--- DATA TO USE Enclosed Below ---

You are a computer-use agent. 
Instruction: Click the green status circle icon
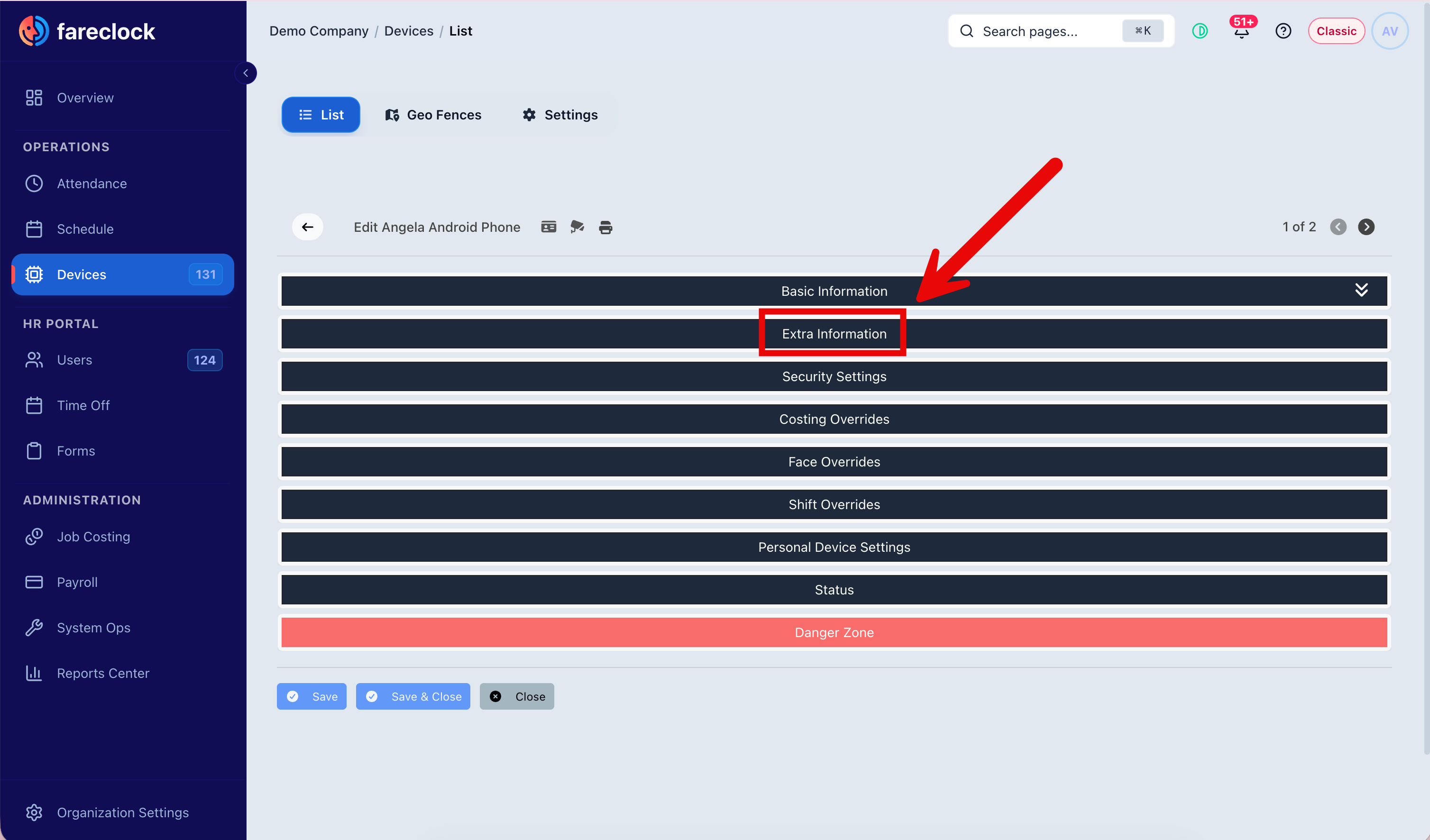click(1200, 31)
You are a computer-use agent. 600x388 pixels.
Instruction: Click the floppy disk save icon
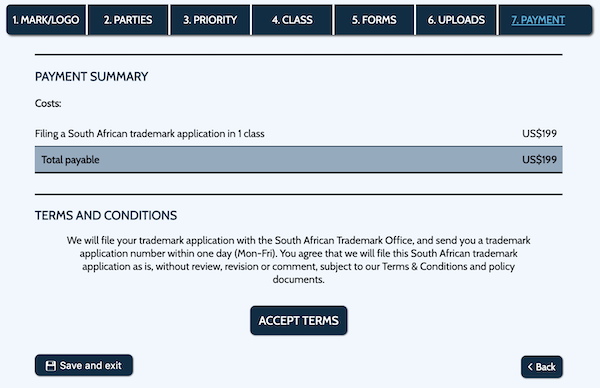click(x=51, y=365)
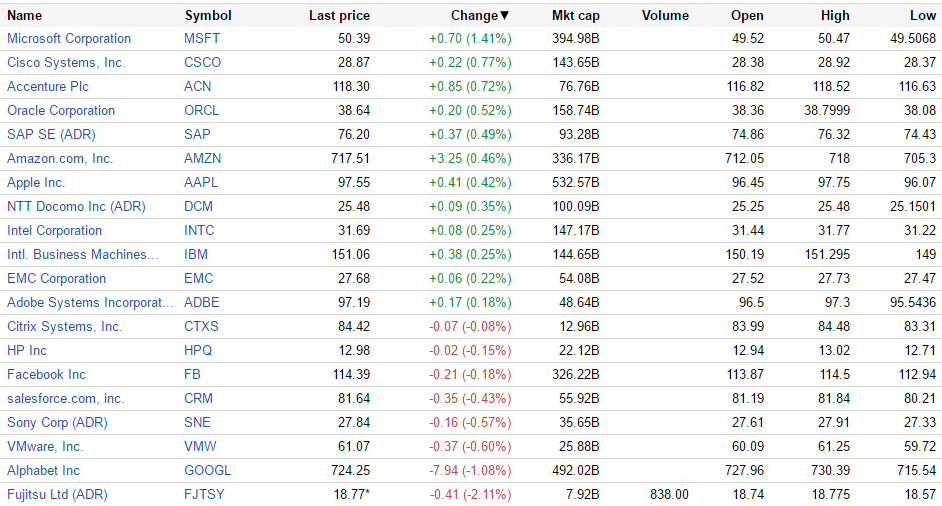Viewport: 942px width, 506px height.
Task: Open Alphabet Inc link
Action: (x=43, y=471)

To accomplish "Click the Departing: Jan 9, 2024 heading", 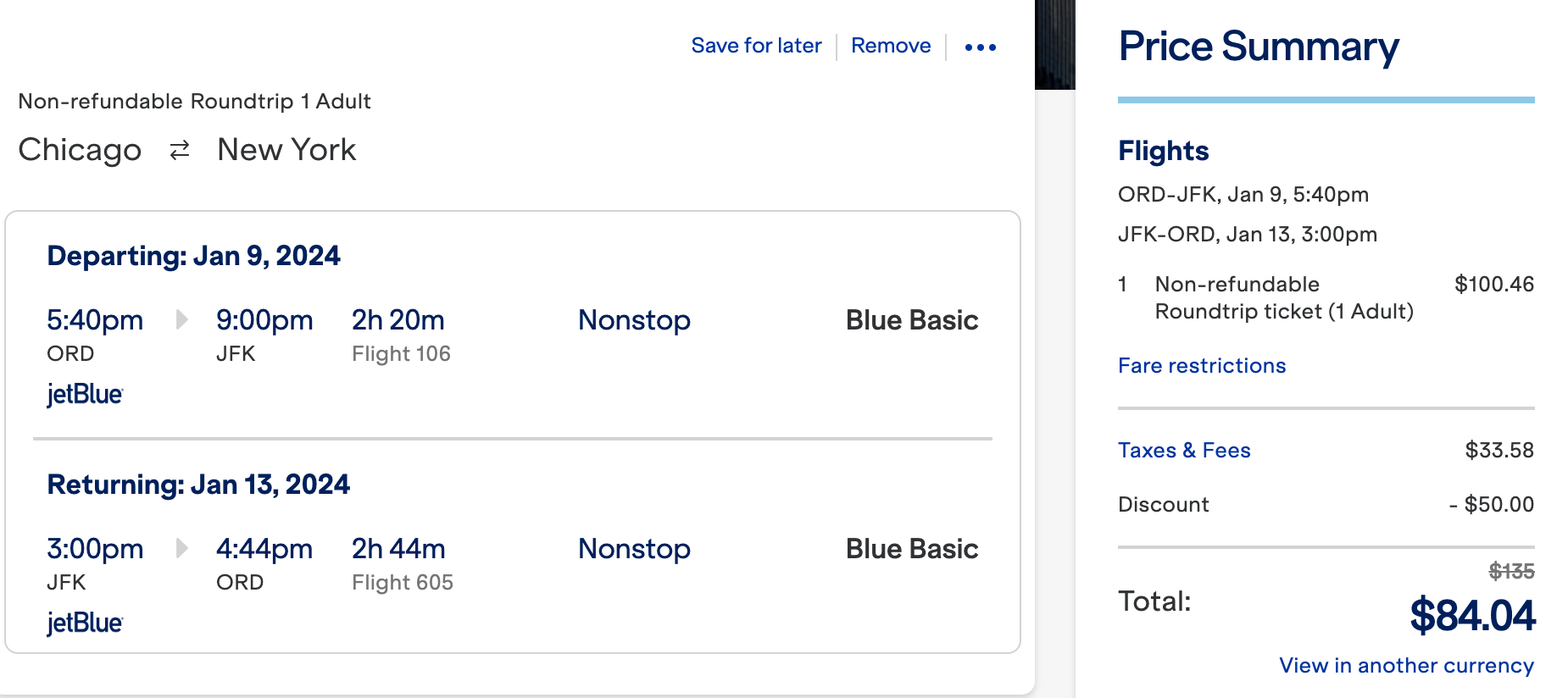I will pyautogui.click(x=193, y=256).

--- End of Enclosed DATA TO USE ---

## BRIEF
Find the word "computer" in the entries, then copy out every line that has it.

## RESPONSE AREA
You are a computer-use agent. 
You are a computer-use agent. 600x388 pixels.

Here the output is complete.